*** Opening Supplied material ***
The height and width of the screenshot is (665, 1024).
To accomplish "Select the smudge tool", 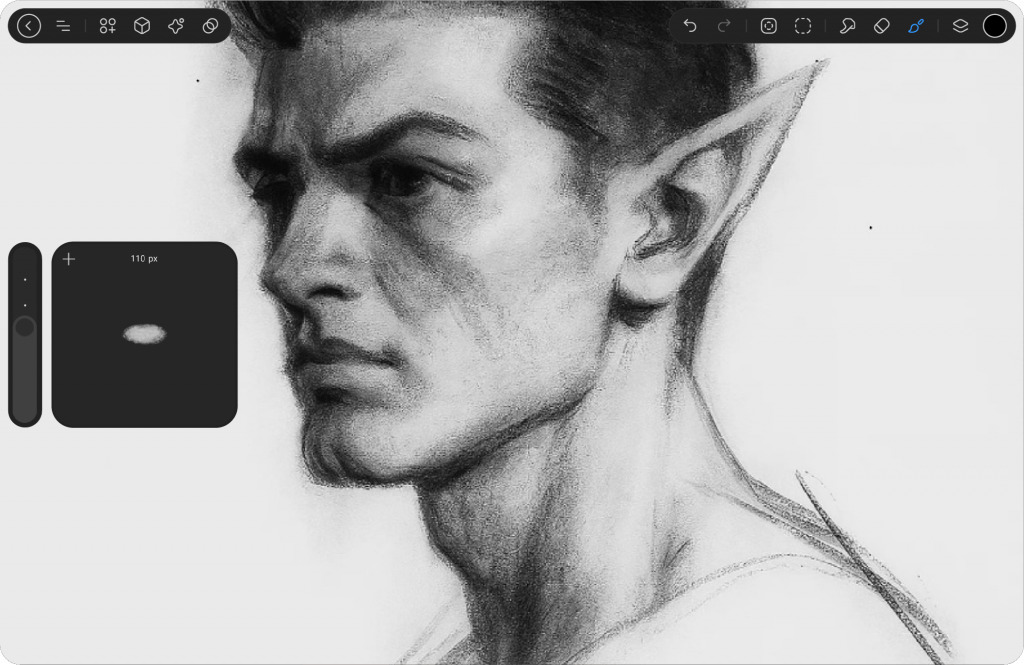I will point(847,26).
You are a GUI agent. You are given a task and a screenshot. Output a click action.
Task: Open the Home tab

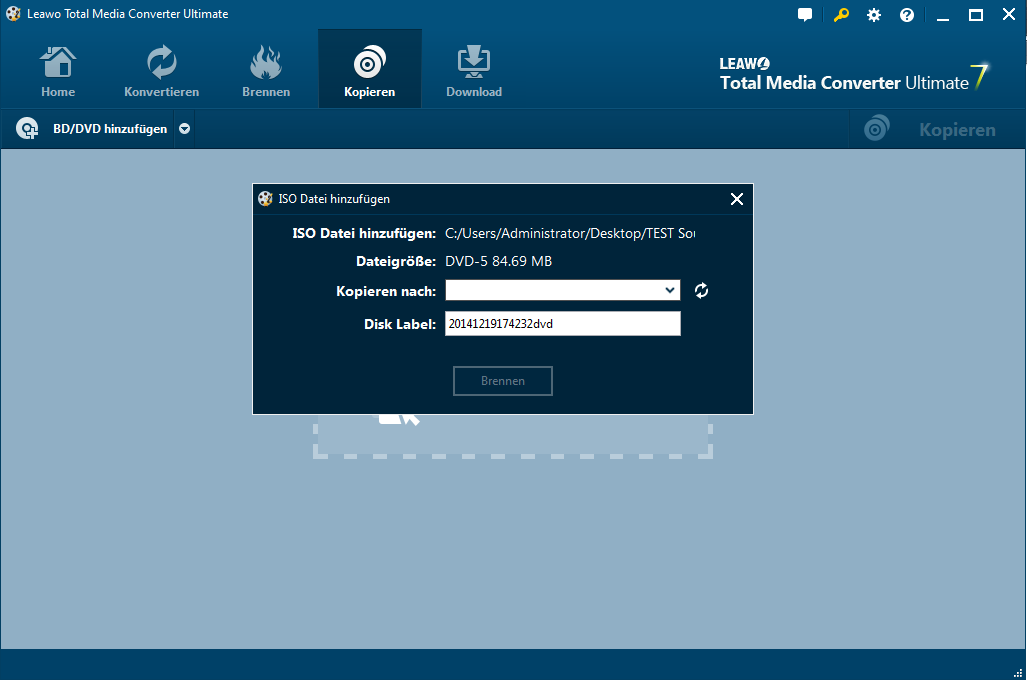(58, 70)
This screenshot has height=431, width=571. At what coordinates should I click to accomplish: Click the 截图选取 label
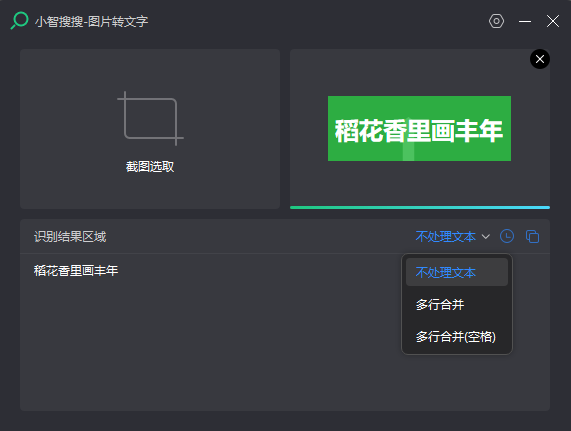coord(150,167)
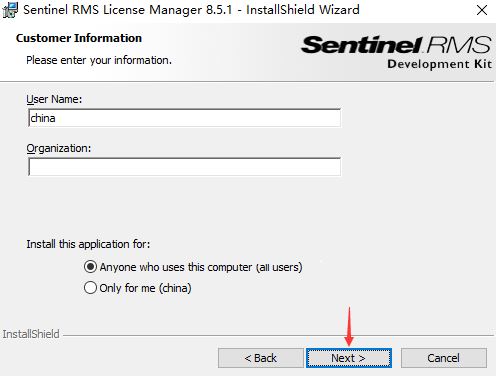Image resolution: width=496 pixels, height=376 pixels.
Task: Cancel the installation
Action: (444, 358)
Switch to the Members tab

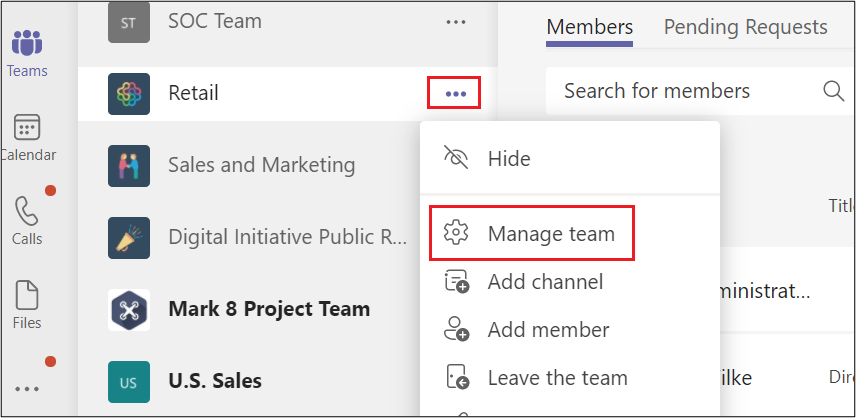click(x=590, y=28)
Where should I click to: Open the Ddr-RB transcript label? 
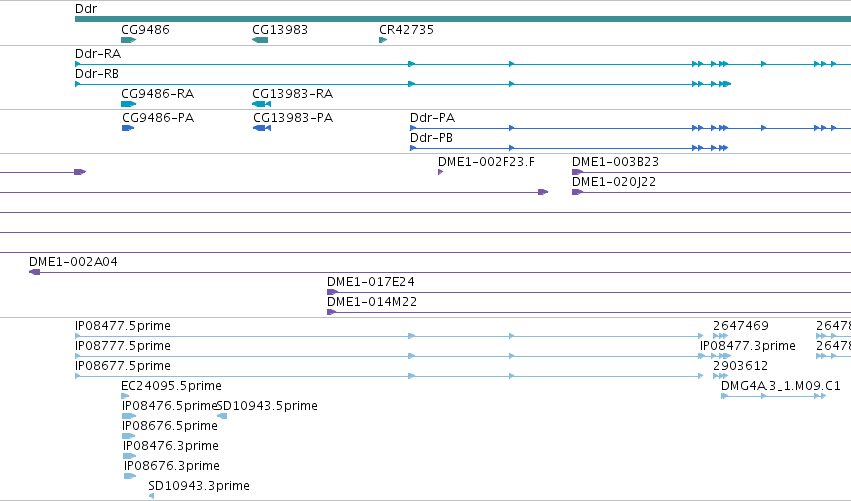point(97,74)
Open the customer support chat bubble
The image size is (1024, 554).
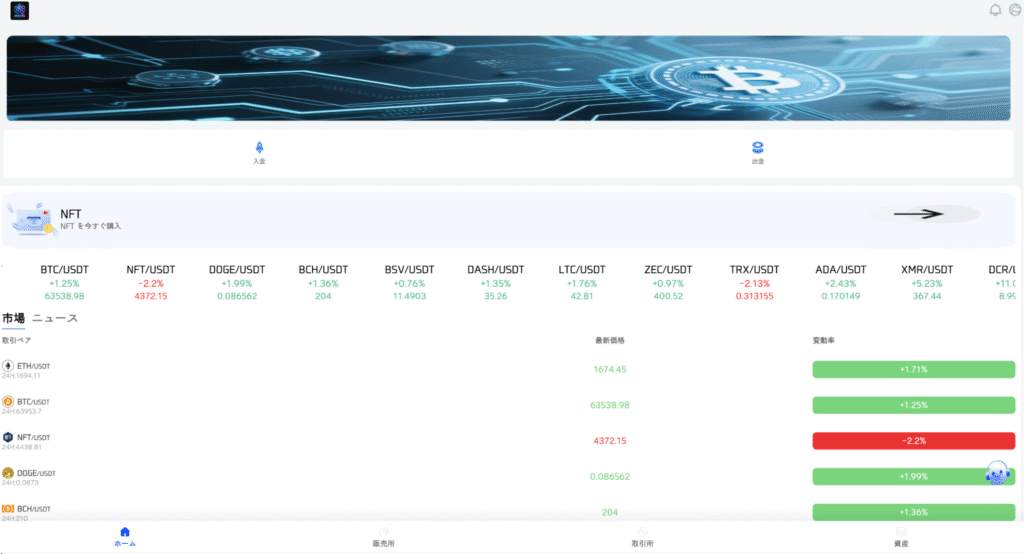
*** Closing Supplied material ***
# Work order
Copy out exactly the lines from the one with "Open the customer support chat bubble" through the end of the listing, both ends included, omitting any picture.

# Final answer
Open the customer support chat bubble
The image size is (1024, 554).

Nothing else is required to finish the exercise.